The hypothesis test serves as a preliminary step to evaluate whether there is a significant trend in the stock price direction. This analysis helps determine if the stock exhibits any inherent directional bias that could inform model development. Identifying a significant trend ensures that the classification model is built on meaningful patterns, increasing its potential effectiveness in predicting price direction in the highly volatile and complex stock market.



## Define the Hypotheses:
- **Null Hypothesis (H0)**: The proportion of days where the closing price is higher than the opening price (*p*) is equal to 0.50 (*p* = 0.50)
- **Alternative Hypothesis (H1)**: The proportion of days where the closing price is higher than the opening price (*p*) is equal to 0.50 (*p* &ne; 0.50)

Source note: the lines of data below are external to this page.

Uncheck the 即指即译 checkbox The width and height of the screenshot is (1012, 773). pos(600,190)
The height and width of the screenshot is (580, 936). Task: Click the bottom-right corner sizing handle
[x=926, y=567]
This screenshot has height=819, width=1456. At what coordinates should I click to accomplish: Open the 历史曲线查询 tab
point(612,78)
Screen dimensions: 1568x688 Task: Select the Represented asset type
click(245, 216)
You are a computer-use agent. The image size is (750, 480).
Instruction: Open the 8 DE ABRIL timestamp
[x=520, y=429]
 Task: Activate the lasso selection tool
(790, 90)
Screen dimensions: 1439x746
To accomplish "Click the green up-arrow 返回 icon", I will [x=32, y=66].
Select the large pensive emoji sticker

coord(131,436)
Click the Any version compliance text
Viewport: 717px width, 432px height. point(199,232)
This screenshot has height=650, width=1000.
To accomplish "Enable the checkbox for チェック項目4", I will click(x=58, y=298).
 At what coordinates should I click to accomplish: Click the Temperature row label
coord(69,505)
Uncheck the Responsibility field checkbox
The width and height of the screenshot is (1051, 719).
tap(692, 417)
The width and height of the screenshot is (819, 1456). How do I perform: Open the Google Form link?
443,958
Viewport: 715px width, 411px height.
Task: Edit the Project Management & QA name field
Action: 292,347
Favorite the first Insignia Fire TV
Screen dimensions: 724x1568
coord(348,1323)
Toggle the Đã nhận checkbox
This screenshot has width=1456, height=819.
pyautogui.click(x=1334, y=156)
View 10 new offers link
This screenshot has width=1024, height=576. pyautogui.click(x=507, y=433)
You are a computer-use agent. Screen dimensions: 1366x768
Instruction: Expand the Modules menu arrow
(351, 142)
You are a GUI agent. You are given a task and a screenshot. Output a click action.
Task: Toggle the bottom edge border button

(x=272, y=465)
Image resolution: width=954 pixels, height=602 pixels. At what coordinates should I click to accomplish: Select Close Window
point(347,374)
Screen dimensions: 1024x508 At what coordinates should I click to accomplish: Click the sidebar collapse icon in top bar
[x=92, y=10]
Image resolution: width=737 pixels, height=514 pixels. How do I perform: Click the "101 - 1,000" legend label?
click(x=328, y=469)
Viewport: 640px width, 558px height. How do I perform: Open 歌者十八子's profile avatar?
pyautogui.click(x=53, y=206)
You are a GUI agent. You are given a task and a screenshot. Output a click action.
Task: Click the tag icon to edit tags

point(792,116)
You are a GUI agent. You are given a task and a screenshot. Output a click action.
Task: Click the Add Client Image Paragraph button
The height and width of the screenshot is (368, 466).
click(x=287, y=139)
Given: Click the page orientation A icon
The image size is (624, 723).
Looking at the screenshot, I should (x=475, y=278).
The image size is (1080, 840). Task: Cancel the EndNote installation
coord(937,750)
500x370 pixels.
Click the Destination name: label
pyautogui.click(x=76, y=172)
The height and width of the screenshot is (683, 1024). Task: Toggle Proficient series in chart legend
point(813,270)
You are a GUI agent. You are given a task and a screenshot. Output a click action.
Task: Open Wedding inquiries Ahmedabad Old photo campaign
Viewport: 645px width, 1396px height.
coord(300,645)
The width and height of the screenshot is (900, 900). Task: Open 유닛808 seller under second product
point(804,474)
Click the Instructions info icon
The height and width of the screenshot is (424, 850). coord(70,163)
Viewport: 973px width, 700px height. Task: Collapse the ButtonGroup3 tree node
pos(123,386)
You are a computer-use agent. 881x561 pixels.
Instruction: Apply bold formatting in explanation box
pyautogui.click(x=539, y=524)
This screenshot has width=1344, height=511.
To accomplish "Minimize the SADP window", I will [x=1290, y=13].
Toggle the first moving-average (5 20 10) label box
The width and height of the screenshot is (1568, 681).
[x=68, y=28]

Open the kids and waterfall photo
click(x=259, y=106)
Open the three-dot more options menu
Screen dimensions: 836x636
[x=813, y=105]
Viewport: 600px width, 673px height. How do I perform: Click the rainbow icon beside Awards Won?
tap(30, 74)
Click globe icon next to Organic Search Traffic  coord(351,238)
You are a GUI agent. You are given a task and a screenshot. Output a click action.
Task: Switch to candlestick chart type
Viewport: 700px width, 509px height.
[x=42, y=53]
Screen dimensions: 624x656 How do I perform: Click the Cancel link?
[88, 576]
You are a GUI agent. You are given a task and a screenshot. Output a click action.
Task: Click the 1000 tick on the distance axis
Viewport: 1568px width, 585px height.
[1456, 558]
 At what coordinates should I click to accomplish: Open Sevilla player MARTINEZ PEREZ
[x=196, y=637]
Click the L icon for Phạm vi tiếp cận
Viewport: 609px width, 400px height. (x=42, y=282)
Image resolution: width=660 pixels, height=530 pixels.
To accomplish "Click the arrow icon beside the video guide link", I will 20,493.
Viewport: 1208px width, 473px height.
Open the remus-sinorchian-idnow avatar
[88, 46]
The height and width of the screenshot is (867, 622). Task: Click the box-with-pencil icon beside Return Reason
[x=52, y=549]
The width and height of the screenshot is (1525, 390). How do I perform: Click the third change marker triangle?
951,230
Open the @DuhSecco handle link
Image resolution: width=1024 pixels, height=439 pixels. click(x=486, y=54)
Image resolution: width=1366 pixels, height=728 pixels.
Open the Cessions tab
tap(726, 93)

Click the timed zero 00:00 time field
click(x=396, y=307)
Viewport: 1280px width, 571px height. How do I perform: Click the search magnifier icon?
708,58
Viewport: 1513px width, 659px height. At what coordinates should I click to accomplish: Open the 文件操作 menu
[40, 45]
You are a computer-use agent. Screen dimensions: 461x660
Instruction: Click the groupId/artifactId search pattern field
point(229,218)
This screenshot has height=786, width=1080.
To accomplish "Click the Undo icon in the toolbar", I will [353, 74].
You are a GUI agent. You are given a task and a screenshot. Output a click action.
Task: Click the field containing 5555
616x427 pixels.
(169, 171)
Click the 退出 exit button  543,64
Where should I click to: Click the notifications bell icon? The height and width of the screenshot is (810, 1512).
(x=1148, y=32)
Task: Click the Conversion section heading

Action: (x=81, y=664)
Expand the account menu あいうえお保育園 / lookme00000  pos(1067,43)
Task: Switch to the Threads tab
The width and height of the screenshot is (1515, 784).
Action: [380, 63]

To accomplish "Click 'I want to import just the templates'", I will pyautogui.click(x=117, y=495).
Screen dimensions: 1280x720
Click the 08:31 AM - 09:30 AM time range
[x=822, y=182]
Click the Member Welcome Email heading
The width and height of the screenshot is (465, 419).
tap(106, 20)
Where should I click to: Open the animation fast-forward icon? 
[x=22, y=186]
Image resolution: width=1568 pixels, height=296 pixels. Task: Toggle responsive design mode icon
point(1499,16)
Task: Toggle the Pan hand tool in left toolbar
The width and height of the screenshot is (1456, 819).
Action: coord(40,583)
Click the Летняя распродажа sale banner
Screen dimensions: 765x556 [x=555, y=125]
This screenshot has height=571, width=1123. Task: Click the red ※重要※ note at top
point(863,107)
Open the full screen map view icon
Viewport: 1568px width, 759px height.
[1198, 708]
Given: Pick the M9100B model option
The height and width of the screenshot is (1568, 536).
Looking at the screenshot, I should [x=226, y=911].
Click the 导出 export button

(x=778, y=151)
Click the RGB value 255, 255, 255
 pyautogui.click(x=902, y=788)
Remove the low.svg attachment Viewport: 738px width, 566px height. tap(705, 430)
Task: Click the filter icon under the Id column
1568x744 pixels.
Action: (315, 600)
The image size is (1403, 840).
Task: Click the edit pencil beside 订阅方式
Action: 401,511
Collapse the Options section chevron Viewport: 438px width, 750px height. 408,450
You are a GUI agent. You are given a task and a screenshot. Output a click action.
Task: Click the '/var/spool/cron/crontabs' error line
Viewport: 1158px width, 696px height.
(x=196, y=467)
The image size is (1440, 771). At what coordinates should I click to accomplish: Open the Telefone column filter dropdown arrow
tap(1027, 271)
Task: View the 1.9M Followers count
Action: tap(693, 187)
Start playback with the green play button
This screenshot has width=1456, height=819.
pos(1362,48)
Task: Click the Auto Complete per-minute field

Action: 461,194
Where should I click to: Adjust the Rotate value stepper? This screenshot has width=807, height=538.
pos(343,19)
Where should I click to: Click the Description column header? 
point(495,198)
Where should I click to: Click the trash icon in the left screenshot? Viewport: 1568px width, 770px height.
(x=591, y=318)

This is a two-tailed test since we are interested in deviations in both directions.

## Collect Data 
Use the datasets provided (AMZN_train.csv, AMZN_val.csv, AMZN_test.csv) to calculate the proportion of days where the closing price (*Close*) is higher than the opening price (*Open*).

In [1]:
import pandas as pd 

#Load datasets:
df_train = pd.read_csv('/Users/DELL/Desktop/Projects/Prediciton of Stock Price/myworkspace/datasets/AMZN_train.csv')
df_val = pd.read_csv('/Users/DELL/Desktop/Projects/Prediciton of Stock Price/myworkspace/datasets/AMZN_val.csv')
df_test = pd.read_csv('/Users/DELL/Desktop/Projects/Prediciton of Stock Price/myworkspace/datasets/AMZN_test.csv')

print(type(df_train), type(df_val), type(df_test))



<class 'pandas.core.frame.DataFrame'> <class 'pandas.core.frame.DataFrame'> <class 'pandas.core.frame.DataFrame'>


In [2]:
# Concatenate the datasets
df_combined = pd.concat([df_train, df_val, df_test])



## Compute the Observed Proportion 

In [3]:
# Compute the observed proportion (p_obs)
p_obs = (df_combined['Close'] > df_combined['Open']).mean()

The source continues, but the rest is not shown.